Goldy has also stated sentiments along the same lines. I think that’s a fair analysis at this point, and as the story unfolds, it’s becoming clear that those familiar with Illinois politics are not exactly surprised. I’ve read the word “idiot” associated with Blagojevich about ten times in the last twenty minutes.
Criminality
Allegedly criminal oligarch arrested:
But when the lawyer, Marc S. Dreier, stepped off a flight from Canada on Sunday night, federal authorities in New York arrested him in a $100 million fraud scheme, portraying his recent undertakings as more high-stakes grifting than high-end lawyering.
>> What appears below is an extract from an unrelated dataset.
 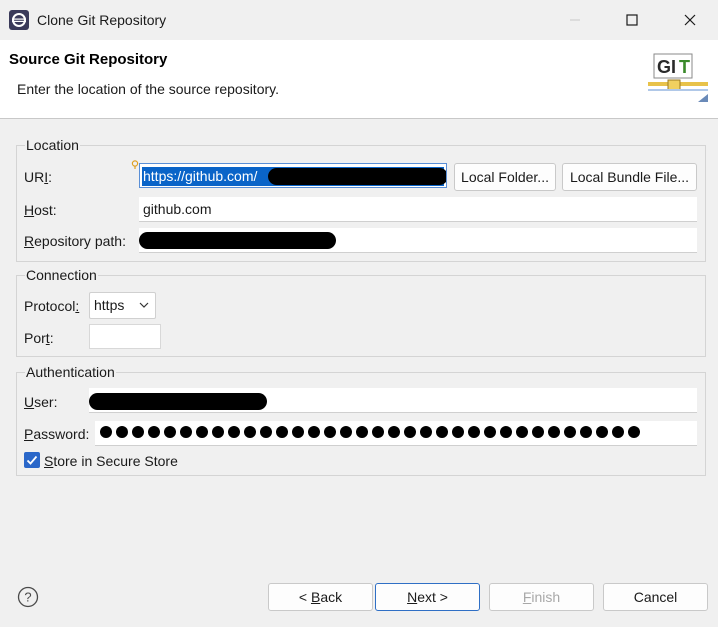 I want to click on redacted-uri, so click(x=357, y=176). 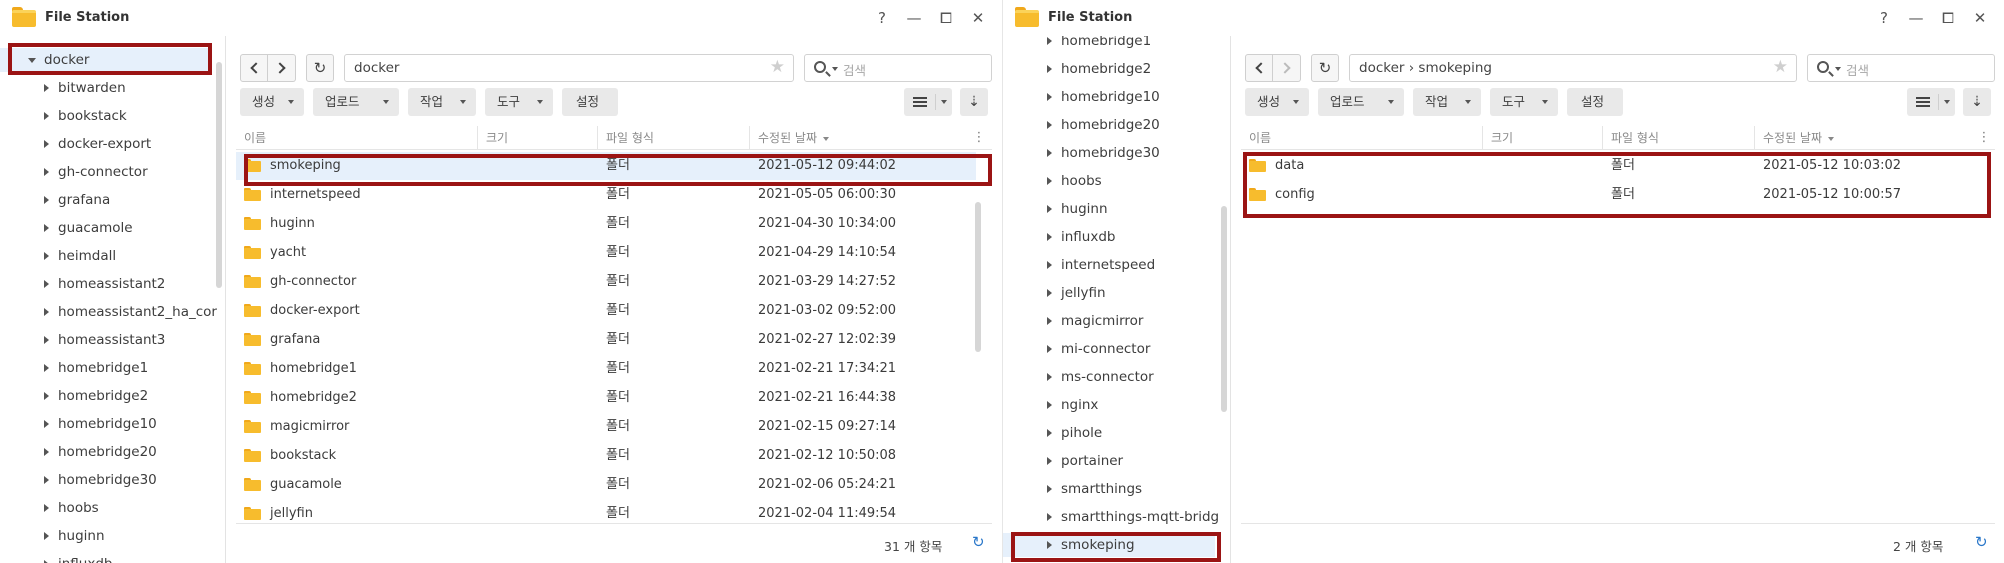 I want to click on tree-item: smartthings-mqtt-bridg, so click(x=1111, y=517).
In brazen and carefully choreographed scams here and in Canada, Mr. Dreier, who in 1996 founded a 250-lawyer firm that bears his name, is said to have tried to take advantage of the current financial crisis by selling phony debt to hungry hedge funds looking for deals.
It’s quite the story if you click through, worthy of its own tee-vee drama if you ask me. Much more interesting than starlets exposing themselves.
There is bleating going on by the right about how we need efficiency in government. And you know, we do need efficiency in government. But we also need efficiency and accountability in the private sector. If someone can sell over $100 million in utterly fake and worthless notes to hedge funds, there’s not much accountability there. Basically Wall Street became home to a type of organized crime. Instead of burying bodies they buried the entire economy.
Time to dust off those RICO statutes and get even busier.
Journalists, the latest door factory workers
Tribune’s board was advised by a group of bankers from Citigroup and Merrill Lynch, which walked off with $35.8 million and $37 million, respectively. But those banks played both sides of the deal: they also lent Mr. Zell the money to buy the company. For that, they shared an additional $47 million pot of fees with several other banks, according to Thomson Reuters. And then there was Morgan Stanley, which wrote a “fairness opinion” blessing the deal, for which it was paid a $7.5 million fee (plus an additional $2.5 million advisory fee).
On top of that, a firm called the Valuation Research Corporation wrote a “solvency opinion” suggesting that Tribune could meet its debt covenants. Thomson Reuters, which tracks fees, estimates V.R.C. was paid $1 million for that opinion. V.R.C. was so enamored with its role that it put out a press release.
Unbelievable. Obviously no sector is immune from shoddy practices and insane financial contortions.
My crystal ball is at the state capitol protesting atheism by showing “It’s a Wonderful Life” on a loop, but some wags are predicting there is going to be a major US city without a daily newspaper in the near future.
Before anyone breaks out the champagne, they might want to consider all those people in suits and pantsuits who walk around city halls and state capitols hatching all sorts of schemes under less scrutiny now than they deserve. The idea of a major US city being “watch dogged” mostly by local television reporters should send shivers down the spine of any citizen. Not every crooked mayor is going to be carrying a puppy around.
Pridemore purge fishy
Speaking of Sen. Margarita Prentice, D-Renton, why isn’t there a stink about the apparent purging of state Sen. Craig Pridemore, D-Vancouver, from Ways and Means?
Something smells there. We are facing the mother of all budget crises, and the Democrats in the Senate waste a guy whose professional expertise is budget analysis, seemingly to appease a senior member who felt threatened. Not a smart move.